Learning to Swim and Swim Safety for Toddlers and Youngsters

by Pool Builders on 07-13-2011 in Articles

When should toddlers learn to swim? Depends on how old they are. The American Academy of Pediatrics used to recommend swimming lessons for ages 4 and up but they are no longer against aquatic programs and lessons for young toddlers and preschoolers of ages 1 to 4 years. Researchers have documented that infant/toddler swimming lessons have the potential to increase intelligence, concentration, alertness, and perceptual abilities. Your young child's needs must be respected while they learn in an environment of joy and acceptance, never compromising your baby's well-being. Water is an incredibly soothing medium - it feels good to float and feel weightless. The buoyancy of the water is like an invisible helping hand and that is why it is so often used in therapy situations.

This zero gravity allows for freedoms that do not exist on dry land making optimal learning conditions which combined with patience can release even hurting child from their shell. For youngsters with many types of problems swimming can be a calming environment for developing and growing together with parents.

Lessons, of course, don't make your children 'drown proof' but they are the optimum way to teach kids to enjoy being in the water and gain confidence. Children show improvement in emotional and physical development. Lessons can also teach the parents a few things about how to be safe around the water.

No program is, obviously, a substitute for adult supervision and learning water safety. Young children's readiness to learn to swim doesn't increase with early lessons - they seem to learn to swim well at the same age - 5½ - even if they started earlier. That's the time their body's coordination and mental control come together. Making sure that everyone involved, adults as well children, becomes acquainted with the safety skills available with early swimming lessons will find it life enhancing as well as potentially lifesaving.

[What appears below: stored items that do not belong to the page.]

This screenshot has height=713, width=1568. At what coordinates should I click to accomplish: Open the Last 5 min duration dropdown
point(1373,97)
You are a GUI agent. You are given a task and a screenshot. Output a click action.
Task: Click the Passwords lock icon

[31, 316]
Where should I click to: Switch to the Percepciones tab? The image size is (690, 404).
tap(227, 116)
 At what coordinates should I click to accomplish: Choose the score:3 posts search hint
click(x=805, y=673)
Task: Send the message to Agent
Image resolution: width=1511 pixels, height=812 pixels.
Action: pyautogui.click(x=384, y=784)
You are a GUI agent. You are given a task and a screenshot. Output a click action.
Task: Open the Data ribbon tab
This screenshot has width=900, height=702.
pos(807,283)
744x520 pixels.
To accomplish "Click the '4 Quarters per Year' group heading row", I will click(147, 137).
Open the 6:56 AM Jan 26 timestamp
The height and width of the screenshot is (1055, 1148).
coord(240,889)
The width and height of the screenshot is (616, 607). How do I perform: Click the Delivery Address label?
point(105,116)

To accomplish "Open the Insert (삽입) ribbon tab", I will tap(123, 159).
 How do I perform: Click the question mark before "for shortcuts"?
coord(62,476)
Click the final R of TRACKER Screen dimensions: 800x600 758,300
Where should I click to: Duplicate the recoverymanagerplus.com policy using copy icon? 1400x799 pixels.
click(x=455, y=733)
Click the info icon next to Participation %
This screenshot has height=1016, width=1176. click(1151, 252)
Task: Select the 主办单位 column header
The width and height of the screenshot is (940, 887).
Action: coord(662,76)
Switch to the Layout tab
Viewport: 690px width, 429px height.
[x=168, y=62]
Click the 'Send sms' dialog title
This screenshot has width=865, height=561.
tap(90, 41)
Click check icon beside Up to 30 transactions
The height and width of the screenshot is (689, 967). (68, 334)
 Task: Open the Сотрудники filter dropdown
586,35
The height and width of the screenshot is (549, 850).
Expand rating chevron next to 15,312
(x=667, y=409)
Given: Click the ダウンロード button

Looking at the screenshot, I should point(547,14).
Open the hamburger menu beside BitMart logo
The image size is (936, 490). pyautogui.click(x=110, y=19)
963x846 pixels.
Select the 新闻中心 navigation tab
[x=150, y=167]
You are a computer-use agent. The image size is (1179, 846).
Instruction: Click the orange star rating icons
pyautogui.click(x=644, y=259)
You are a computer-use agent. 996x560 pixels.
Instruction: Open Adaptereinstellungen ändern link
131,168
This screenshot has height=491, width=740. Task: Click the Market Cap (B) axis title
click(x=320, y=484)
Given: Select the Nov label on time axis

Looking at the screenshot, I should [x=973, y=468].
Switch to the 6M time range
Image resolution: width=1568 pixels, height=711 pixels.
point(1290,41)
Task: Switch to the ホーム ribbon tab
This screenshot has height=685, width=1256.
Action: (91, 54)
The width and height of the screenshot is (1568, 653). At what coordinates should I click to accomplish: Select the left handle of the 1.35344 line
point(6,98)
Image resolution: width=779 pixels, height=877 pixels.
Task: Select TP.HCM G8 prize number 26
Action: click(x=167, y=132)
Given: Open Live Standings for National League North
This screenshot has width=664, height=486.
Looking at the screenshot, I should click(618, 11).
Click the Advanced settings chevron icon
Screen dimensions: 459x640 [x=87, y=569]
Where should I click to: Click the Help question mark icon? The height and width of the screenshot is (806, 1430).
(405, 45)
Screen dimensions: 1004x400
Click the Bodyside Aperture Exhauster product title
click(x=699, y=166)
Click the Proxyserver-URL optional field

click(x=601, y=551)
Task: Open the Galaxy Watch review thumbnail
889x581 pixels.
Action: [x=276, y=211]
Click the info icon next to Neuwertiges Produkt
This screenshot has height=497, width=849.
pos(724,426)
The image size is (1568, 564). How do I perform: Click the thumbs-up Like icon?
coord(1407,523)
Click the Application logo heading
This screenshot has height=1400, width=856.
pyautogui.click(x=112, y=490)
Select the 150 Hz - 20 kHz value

It is imperative that children are never left alone near or in the water. Always make sure an adult is watching closely - if you have to leave for any amount of time, make sure another adult has taken over. Create a checklist of safety rules and review these each and every time children go in the water. Toddlers in particular often do something unexpected because their capabilities change daily. Drownings can happen in less than two minutes. 77% of victims had been missing from sight only 5 minutes or less.

Some basic safety rules for all children near or in the water should include:

· No pushing or holding anyone under the water

· No heads under water in the deep end

· No running, pushing or jumping

· Keep float mats and other toys away from faces

· No toys larger than a baby's head in water with toddlers unless an adult is holding it. It's too easy for a small child to get tangled up and suffocate in plastic mats and toys.

· Keep a cell phone near you at the pool - it can save precious minutes in an emergency.